STATED PROBLEM » Reproduce the data below, switching every occurrence of "computer-use agent" to "desktop automation agent" and leaving all other text unchanged.

*** SUPPLIED MATERIAL

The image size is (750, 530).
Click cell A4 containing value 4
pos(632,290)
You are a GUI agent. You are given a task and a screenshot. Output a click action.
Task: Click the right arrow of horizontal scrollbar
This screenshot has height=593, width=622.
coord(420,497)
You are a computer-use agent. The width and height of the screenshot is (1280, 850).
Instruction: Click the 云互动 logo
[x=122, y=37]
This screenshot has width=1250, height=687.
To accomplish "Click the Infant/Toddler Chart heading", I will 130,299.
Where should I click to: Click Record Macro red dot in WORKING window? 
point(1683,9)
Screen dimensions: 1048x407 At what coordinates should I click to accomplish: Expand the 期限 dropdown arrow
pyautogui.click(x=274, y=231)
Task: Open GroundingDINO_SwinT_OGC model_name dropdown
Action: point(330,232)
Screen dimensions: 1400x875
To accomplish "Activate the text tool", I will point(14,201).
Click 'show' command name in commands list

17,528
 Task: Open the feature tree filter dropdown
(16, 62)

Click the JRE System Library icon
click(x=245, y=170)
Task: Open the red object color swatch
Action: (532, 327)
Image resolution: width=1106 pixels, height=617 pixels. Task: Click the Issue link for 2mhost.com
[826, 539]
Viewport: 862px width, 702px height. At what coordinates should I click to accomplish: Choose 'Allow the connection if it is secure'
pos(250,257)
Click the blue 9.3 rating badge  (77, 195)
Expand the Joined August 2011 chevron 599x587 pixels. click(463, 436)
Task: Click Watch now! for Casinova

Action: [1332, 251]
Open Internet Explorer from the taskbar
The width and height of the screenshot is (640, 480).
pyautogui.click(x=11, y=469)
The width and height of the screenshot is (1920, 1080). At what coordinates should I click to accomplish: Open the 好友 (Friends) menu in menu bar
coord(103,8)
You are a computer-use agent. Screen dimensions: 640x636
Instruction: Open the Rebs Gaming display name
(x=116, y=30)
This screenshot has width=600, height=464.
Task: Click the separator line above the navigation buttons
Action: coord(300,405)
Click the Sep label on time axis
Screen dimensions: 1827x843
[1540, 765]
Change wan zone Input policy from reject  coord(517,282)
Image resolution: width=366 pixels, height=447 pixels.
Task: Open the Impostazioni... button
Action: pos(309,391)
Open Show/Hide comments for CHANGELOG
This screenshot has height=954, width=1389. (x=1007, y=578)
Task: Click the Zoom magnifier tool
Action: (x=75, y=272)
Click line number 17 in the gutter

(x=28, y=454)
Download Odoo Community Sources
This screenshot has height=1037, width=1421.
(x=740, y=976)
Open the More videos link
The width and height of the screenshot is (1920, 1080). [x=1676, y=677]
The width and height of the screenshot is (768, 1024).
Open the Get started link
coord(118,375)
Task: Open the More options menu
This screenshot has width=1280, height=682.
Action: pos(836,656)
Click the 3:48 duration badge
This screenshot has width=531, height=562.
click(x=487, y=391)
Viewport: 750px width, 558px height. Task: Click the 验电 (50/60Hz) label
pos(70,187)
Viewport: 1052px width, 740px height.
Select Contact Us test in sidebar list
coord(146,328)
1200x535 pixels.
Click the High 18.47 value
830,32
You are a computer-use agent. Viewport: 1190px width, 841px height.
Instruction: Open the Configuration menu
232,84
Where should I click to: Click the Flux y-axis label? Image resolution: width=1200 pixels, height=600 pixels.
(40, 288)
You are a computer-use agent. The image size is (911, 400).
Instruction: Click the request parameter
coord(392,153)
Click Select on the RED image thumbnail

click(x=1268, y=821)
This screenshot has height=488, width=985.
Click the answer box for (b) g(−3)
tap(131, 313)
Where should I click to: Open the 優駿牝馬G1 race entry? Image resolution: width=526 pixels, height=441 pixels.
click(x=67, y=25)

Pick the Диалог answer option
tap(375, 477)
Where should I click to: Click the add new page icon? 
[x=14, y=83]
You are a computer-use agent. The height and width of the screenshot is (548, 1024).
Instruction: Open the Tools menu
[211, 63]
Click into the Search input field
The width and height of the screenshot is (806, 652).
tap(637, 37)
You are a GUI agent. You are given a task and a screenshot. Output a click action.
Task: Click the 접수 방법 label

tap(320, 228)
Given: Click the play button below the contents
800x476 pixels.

******

EXERCISE RESPONSE »
The image size is (750, 530).
Click cell A4 containing value 4
pos(632,290)
You are a GUI agent. You are given a task and a screenshot. Output a click action.
Task: Click the right arrow of horizontal scrollbar
This screenshot has height=593, width=622.
coord(420,497)
You are a desktop automation agent. The width and height of the screenshot is (1280, 850).
Instruction: Click the 云互动 logo
[x=122, y=37]
This screenshot has width=1250, height=687.
To accomplish "Click the Infant/Toddler Chart heading", I will 130,299.
Where should I click to: Click Record Macro red dot in WORKING window? 
point(1683,9)
Screen dimensions: 1048x407 At what coordinates should I click to accomplish: Expand the 期限 dropdown arrow
pyautogui.click(x=274, y=231)
Task: Open GroundingDINO_SwinT_OGC model_name dropdown
Action: point(330,232)
Screen dimensions: 1400x875
To accomplish "Activate the text tool", I will point(14,201).
Click 'show' command name in commands list

17,528
 Task: Open the feature tree filter dropdown
(16, 62)

Click the JRE System Library icon
click(x=245, y=170)
Task: Open the red object color swatch
Action: (532, 327)
Image resolution: width=1106 pixels, height=617 pixels. Task: Click the Issue link for 2mhost.com
[826, 539]
Viewport: 862px width, 702px height. At what coordinates should I click to accomplish: Choose 'Allow the connection if it is secure'
pos(250,257)
Click the blue 9.3 rating badge  (77, 195)
Expand the Joined August 2011 chevron 599x587 pixels. click(463, 436)
Task: Click Watch now! for Casinova

Action: [1332, 251]
Open Internet Explorer from the taskbar
The width and height of the screenshot is (640, 480).
pyautogui.click(x=11, y=469)
The width and height of the screenshot is (1920, 1080). At what coordinates should I click to accomplish: Open the 好友 (Friends) menu in menu bar
coord(103,8)
You are a desktop automation agent. Screen dimensions: 640x636
Instruction: Open the Rebs Gaming display name
(x=116, y=30)
This screenshot has width=600, height=464.
Task: Click the separator line above the navigation buttons
Action: coord(300,405)
Click the Sep label on time axis
Screen dimensions: 1827x843
[1540, 765]
Change wan zone Input policy from reject  coord(517,282)
Image resolution: width=366 pixels, height=447 pixels.
Task: Open the Impostazioni... button
Action: pos(309,391)
Open Show/Hide comments for CHANGELOG
This screenshot has height=954, width=1389. (x=1007, y=578)
Task: Click the Zoom magnifier tool
Action: (x=75, y=272)
Click line number 17 in the gutter

(x=28, y=454)
Download Odoo Community Sources
This screenshot has height=1037, width=1421.
(x=740, y=976)
Open the More videos link
The width and height of the screenshot is (1920, 1080). [x=1676, y=677]
The width and height of the screenshot is (768, 1024).
Open the Get started link
coord(118,375)
Task: Open the More options menu
This screenshot has width=1280, height=682.
Action: pos(836,656)
Click the 3:48 duration badge
This screenshot has width=531, height=562.
click(x=487, y=391)
Viewport: 750px width, 558px height. Task: Click the 验电 (50/60Hz) label
pos(70,187)
Viewport: 1052px width, 740px height.
Select Contact Us test in sidebar list
coord(146,328)
1200x535 pixels.
Click the High 18.47 value
830,32
You are a desktop automation agent. Viewport: 1190px width, 841px height.
Instruction: Open the Configuration menu
232,84
Where should I click to: Click the Flux y-axis label? Image resolution: width=1200 pixels, height=600 pixels.
(40, 288)
You are a desktop automation agent. The image size is (911, 400).
Instruction: Click the request parameter
coord(392,153)
Click Select on the RED image thumbnail

click(x=1268, y=821)
This screenshot has height=488, width=985.
Click the answer box for (b) g(−3)
tap(131, 313)
Where should I click to: Open the 優駿牝馬G1 race entry? Image resolution: width=526 pixels, height=441 pixels.
click(x=67, y=25)

Pick the Диалог answer option
tap(375, 477)
Where should I click to: Click the add new page icon? 
[x=14, y=83]
You are a desktop automation agent. The height and width of the screenshot is (548, 1024).
Instruction: Open the Tools menu
[211, 63]
Click into the Search input field
The width and height of the screenshot is (806, 652).
tap(637, 37)
You are a GUI agent. You are given a task and a screenshot. Output a click action.
Task: Click the 접수 방법 label

tap(320, 228)
Given: Click the play button below the contents
800x476 pixels.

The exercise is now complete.